### [GIVEN TEXT]
====
From dd8fb3e8258cbbb87a77e63c54792689ddc2cd5d Mon Sep 17 00:00:00 2001
From: scientes <34819304+scientes@users.noreply.github.com>
Date: Tue, 27 Apr 2021 22:12:02 +0200
Subject: [PATCH 38/53] better ratelimiting and exchanges are set via config

---
 src/config.py     |  1 +
 src/graph.py      | 34 ++++++++++++++++++++++++++--------
 src/price_data.py |  4 ++--
 3 files changed, 29 insertions(+), 10 deletions(-)

diff --git a/src/config.py b/src/config.py
index bba8ced3..6ef53f08 100644
--- a/src/config.py
+++ b/src/config.py
@@ -43,3 +43,4 @@ def IS_LONG_TERM(buy: datetime, sell: datetime) -> bool:
 DATA_PATH = Path(BASE_PATH, "data")
 EXPORT_PATH = Path(BASE_PATH, "export")
 FIAT = FIAT_CLASS.name  # Convert to string.
+EXCHANGES = ["binance", "coinbasepro"]
diff --git a/src/graph.py b/src/graph.py
index 84c4e462..e5e513db 100644
--- a/src/graph.py
+++ b/src/graph.py
@@ -1,6 +1,7 @@
 import collections
 import logging
 import time
+import config
 from typing import Optional
 
 import ccxt
@@ -8,6 +9,21 @@
 log = logging.getLogger(__name__)
 
 
+class RateLimit:
+    exchangedict = {}
+
+    def limit(self, exchange):
+        if lastcall := self.exchangedict.get(exchange.id):
+            now = time.time()
+            delay = exchange.rateLimit / 1000
+            timepassed = now - lastcall
+            if (waitfor := delay - timepassed) > 0:
+                time.sleep(waitfor)
+            self.exchangedict[exchange.id] = time.time()
+        else:
+            self.exchangedict[exchange.id] = time.time()
+
+
 class PricePath:
     def __init__(
         self,
@@ -16,7 +32,7 @@ def __init__(
         cache: Optional[dict] = None,
     ):
         if exchanges is None:
-            exchanges = []
+            exchanges = list(config.EXCHANGES)
         if gdict is None:
             gdict = {}
         if cache is None:
@@ -24,10 +40,11 @@ def __init__(
 
         self.gdict = gdict
         self.cache = cache
+        self.RateLimit = RateLimit()
 
         # Saves the priority for a certain path so that bad paths can be skipped.
         self.priority: collections.defaultdict[str, int] = collections.defaultdict(int)
====
### [DATASET EXCERPTS]
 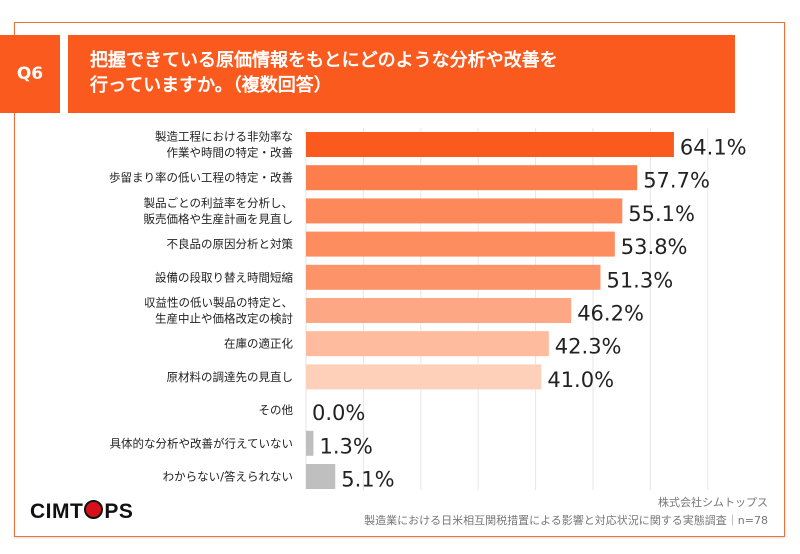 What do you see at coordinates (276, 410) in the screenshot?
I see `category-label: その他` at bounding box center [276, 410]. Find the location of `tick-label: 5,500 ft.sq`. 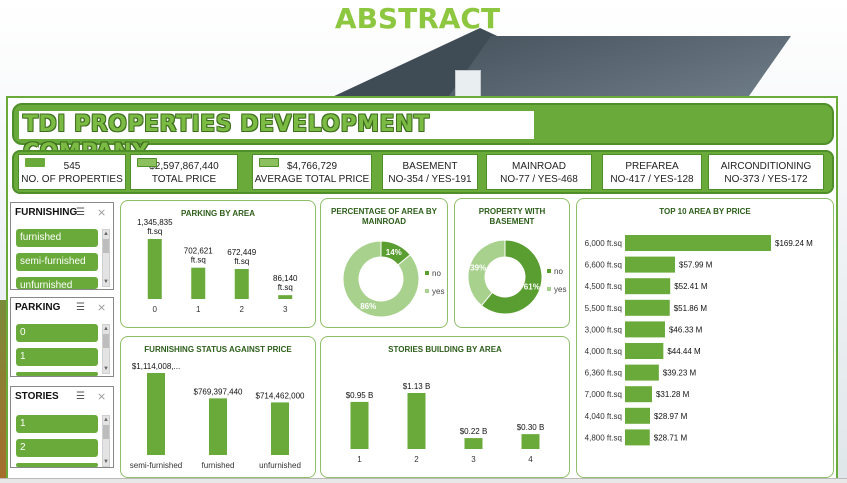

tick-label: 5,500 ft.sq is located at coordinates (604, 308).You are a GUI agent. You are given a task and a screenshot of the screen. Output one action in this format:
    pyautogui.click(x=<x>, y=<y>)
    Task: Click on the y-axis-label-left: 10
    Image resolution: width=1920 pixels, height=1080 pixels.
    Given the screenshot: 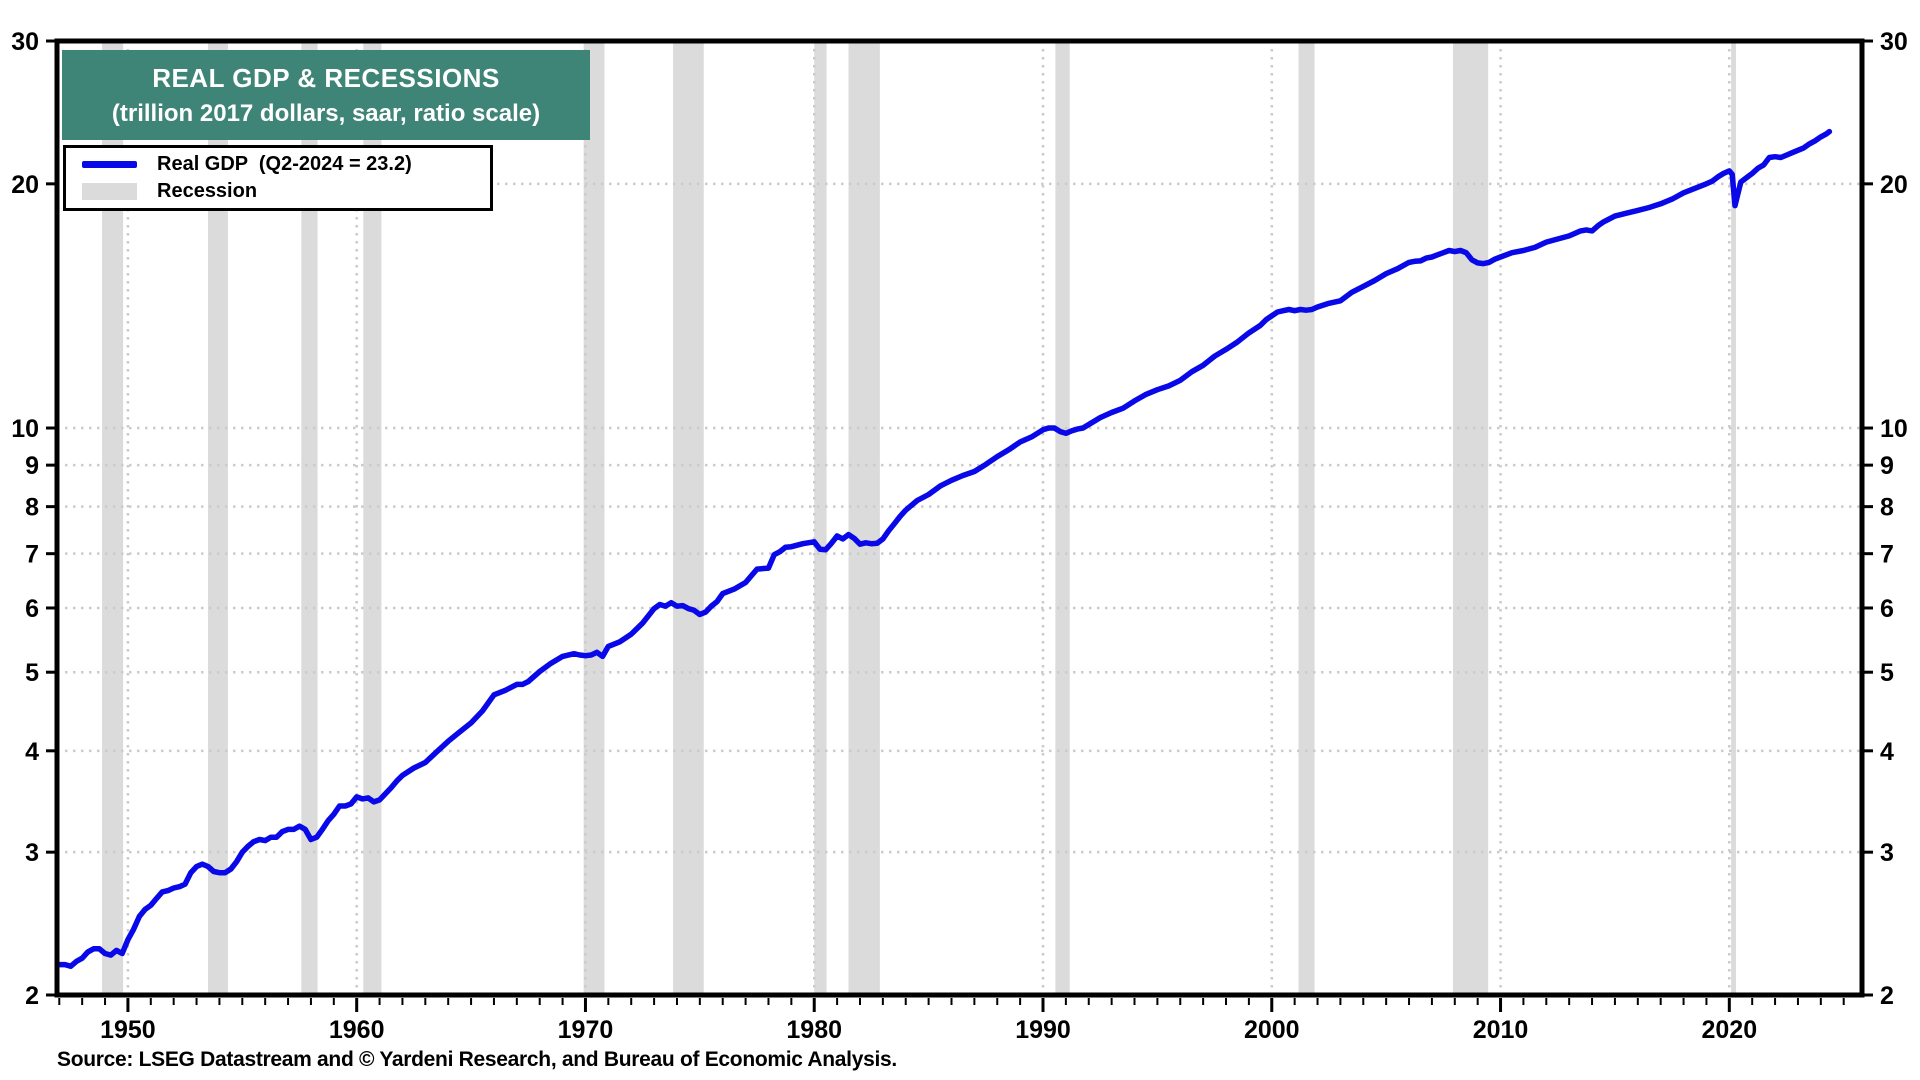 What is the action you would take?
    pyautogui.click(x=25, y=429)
====
### [STUDY QUESTIONS]
[1] In the rate-limiting patch, which two exchanges are listed in the new EXCHANGES setting added to src/config.py?
[2] Write the next lines of the rate-limiting patch, starting after its last line.

### [RESPONSES]
[1] "binance" and "coinbasepro"

[2]
-        allpairs: list[tuple[str, str, str, str]] = []
+        allpairs: list(tuple[str, str, str, str]) = []
 
         for exchange_id in exchanges:
             exchange_class = getattr(ccxt, exchange_id)
@@ -89,15 +106,17 @@ def add_Edge(self, vrtx1, vrtx2, data):
         if vrtx1 in self.gdict:
             self.gdict[vrtx1].append((vrtx2, data))
         else:
-            self.gdict[vrtx1] = [vrtx2]
+            self.gdict[vrtx1] = [
+                (vrtx2, data),
+            ]
 
     def _get_path(self, start, stop, maxdepth, depth=0):
         """
-        a recursive function for finding all possible paths between to edges
+        a recursive function for finding all possible paths between to vertices
         """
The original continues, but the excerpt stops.